- What needs to be done
Collect all lines from the records below that include the word "empty".

Saved data entries
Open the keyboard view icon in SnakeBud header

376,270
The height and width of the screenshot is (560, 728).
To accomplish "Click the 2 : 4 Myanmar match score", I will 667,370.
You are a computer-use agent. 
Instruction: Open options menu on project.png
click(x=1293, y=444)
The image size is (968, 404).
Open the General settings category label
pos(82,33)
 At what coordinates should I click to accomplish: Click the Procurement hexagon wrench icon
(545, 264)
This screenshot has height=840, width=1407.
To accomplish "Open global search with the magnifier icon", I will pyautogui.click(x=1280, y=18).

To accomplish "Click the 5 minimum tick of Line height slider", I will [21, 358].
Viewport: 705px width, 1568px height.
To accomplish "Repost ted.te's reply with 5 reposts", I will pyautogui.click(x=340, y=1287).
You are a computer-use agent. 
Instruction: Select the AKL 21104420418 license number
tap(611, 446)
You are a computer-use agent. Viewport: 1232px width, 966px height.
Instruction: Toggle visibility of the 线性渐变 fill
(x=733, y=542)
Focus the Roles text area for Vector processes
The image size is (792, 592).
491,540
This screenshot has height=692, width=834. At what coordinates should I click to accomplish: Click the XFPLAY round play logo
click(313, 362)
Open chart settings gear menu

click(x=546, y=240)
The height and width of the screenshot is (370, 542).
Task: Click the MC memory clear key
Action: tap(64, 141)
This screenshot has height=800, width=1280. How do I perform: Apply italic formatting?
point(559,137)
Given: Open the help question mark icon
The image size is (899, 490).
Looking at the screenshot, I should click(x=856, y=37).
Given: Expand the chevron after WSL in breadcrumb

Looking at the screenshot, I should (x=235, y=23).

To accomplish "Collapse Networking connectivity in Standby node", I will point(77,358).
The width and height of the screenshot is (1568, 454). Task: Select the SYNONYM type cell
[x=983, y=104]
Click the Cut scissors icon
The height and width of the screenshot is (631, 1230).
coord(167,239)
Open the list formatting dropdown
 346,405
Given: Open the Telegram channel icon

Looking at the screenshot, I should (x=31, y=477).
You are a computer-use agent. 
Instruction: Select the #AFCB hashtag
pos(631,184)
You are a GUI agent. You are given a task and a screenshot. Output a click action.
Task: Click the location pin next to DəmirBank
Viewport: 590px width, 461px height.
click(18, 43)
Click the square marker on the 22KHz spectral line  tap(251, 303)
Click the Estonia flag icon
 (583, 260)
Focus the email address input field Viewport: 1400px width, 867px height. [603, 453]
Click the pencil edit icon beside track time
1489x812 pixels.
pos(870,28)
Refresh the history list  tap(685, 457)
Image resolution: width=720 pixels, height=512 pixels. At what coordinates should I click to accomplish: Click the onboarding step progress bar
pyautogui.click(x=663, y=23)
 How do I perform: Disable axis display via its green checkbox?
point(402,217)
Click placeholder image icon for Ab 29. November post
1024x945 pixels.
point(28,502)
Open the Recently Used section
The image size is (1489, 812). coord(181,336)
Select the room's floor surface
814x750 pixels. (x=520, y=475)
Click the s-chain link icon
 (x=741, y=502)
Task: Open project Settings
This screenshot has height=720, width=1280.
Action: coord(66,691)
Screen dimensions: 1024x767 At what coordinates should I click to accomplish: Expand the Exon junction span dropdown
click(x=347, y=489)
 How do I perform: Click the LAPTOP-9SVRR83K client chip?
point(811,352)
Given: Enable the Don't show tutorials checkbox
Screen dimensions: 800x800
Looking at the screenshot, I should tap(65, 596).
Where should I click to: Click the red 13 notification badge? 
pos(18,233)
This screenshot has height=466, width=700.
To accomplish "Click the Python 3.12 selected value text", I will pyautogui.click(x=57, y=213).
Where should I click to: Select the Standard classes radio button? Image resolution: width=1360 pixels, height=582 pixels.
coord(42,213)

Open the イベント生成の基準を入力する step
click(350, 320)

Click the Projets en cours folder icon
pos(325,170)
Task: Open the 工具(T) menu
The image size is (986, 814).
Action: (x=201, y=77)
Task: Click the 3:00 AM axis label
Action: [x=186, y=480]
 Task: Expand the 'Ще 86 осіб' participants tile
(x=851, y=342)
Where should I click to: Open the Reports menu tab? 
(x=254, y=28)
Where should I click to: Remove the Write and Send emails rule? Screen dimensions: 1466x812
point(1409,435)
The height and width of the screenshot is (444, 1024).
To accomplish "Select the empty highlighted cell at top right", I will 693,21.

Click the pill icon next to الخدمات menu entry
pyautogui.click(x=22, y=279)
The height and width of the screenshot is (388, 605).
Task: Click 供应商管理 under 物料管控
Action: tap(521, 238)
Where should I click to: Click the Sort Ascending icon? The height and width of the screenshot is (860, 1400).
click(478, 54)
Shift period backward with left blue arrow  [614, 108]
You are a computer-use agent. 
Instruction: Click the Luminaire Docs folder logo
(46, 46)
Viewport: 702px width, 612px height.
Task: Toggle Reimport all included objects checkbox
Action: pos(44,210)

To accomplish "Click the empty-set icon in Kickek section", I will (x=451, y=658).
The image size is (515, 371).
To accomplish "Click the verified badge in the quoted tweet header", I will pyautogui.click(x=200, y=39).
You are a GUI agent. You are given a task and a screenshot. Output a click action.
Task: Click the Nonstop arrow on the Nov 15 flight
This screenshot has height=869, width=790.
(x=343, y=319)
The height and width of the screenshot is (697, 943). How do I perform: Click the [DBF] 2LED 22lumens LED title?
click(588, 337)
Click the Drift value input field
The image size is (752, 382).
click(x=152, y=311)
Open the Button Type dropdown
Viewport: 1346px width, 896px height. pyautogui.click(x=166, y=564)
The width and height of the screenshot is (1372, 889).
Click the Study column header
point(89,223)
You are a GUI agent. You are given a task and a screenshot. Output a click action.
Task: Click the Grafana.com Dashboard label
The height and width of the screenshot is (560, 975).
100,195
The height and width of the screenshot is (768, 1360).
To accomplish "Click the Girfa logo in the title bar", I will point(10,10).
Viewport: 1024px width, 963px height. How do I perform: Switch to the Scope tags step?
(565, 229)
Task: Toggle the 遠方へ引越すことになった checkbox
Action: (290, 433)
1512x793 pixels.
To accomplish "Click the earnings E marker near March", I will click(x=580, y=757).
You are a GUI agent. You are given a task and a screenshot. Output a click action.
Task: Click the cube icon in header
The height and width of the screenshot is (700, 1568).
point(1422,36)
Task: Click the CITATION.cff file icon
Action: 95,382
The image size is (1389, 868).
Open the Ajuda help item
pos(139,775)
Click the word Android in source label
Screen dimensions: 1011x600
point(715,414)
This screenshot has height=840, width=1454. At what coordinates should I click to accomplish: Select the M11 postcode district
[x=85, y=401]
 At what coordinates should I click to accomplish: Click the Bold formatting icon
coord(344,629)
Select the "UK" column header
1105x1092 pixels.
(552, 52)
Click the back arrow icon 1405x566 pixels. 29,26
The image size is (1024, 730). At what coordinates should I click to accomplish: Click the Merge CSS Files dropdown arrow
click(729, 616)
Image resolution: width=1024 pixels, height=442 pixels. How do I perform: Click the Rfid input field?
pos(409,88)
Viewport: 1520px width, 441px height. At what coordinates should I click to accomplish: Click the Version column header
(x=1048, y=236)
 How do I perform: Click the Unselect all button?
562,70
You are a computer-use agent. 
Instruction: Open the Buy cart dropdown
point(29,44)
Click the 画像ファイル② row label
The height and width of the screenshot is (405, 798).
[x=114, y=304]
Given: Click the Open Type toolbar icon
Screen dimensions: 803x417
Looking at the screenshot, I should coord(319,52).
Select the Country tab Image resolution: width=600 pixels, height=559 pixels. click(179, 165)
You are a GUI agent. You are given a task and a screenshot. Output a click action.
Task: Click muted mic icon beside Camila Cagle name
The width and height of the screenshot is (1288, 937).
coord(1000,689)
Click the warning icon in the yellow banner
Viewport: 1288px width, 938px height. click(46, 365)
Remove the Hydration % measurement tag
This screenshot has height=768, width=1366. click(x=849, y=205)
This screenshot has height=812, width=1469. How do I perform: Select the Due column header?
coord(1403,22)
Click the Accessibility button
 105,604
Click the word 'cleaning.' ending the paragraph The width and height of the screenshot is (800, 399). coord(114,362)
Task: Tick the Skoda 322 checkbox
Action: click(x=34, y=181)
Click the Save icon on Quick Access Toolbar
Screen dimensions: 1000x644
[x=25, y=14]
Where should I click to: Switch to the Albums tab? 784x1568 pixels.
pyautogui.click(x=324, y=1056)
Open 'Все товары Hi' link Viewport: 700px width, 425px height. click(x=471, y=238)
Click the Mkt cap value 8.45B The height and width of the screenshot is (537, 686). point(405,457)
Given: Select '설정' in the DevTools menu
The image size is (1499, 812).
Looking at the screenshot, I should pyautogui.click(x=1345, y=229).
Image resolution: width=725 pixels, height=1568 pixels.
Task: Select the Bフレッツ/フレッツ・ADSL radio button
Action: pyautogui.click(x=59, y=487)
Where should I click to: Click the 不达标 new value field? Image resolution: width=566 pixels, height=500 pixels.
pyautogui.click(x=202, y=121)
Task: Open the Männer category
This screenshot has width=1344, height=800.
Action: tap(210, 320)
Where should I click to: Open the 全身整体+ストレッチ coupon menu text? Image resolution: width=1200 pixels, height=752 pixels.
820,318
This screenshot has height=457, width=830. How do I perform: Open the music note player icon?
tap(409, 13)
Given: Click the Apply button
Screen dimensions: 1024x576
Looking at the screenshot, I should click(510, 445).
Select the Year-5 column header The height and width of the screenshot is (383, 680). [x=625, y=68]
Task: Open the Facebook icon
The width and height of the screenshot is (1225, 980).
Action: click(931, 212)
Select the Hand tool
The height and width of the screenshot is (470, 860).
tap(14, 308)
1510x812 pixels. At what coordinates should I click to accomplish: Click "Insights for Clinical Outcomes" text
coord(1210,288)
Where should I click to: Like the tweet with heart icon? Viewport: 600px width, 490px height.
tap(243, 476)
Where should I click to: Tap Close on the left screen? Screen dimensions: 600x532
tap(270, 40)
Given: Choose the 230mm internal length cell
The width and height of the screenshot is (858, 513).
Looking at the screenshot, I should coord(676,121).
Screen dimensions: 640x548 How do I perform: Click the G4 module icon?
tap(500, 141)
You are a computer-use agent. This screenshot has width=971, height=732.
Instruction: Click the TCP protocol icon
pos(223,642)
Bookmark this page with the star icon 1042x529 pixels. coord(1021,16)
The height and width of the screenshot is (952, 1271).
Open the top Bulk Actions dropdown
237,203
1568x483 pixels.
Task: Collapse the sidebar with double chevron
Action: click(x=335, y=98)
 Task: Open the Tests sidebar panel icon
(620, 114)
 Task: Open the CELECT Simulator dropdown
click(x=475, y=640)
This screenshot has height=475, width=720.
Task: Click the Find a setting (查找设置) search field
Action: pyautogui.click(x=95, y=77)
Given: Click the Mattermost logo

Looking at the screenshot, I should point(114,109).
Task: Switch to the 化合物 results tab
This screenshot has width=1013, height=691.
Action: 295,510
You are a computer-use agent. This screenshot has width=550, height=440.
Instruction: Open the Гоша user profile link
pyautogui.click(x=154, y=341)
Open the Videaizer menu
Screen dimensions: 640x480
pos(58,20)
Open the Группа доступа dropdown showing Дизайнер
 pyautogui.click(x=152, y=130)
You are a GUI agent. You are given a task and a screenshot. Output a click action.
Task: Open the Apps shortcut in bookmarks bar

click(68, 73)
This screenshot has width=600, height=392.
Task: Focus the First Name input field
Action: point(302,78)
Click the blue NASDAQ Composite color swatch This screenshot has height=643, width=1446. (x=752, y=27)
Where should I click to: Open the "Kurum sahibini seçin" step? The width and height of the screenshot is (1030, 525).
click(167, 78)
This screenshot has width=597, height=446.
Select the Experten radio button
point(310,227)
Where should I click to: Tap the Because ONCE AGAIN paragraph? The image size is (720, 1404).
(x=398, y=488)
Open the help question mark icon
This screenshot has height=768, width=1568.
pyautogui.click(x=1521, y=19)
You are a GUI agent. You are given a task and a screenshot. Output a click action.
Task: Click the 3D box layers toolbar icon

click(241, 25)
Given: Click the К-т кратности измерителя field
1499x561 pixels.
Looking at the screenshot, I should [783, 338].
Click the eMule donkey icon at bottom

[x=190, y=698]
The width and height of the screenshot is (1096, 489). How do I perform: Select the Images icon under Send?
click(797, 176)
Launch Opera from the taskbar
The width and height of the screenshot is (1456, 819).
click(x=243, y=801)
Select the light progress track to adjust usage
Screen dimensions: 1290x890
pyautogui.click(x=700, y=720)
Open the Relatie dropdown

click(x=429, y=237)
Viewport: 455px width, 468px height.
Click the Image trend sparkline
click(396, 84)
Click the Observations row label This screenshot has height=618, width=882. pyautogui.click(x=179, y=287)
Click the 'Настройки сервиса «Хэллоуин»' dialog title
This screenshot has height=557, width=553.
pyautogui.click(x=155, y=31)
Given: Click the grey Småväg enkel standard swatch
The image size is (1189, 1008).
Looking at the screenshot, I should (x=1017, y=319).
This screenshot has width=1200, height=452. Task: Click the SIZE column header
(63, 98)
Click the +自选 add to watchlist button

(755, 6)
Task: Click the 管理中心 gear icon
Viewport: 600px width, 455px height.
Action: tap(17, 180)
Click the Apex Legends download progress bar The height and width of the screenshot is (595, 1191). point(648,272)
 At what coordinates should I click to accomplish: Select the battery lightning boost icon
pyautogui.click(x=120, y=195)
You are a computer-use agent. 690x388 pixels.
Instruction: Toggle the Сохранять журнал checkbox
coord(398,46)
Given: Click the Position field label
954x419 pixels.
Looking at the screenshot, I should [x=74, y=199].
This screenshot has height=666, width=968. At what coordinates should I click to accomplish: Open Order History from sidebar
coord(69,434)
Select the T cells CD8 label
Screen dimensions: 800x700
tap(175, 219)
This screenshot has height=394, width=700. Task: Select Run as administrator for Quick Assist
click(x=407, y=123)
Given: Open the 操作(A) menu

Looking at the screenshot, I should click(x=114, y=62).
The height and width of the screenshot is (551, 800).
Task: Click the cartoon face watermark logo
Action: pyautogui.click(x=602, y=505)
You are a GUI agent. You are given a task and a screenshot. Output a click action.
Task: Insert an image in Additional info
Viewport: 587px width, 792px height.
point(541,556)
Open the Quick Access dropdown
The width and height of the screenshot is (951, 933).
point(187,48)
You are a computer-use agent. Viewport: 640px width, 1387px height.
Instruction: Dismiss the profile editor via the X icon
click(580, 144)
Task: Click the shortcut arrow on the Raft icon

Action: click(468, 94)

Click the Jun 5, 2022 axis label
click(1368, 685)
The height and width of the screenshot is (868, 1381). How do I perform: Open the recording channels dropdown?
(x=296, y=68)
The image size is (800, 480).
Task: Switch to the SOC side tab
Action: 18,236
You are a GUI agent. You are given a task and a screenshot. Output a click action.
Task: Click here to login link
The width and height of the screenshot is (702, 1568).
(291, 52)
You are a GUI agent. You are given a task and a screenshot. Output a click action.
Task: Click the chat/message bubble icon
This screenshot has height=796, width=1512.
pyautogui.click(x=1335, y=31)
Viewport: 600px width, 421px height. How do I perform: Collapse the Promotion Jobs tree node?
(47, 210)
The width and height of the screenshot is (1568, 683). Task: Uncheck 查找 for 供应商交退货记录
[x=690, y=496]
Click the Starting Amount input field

- Task response
To accomplish "Select the empty highlighted cell at top right", I will 693,21.
To accomplish "Click the empty-set icon in Kickek section", I will (x=451, y=658).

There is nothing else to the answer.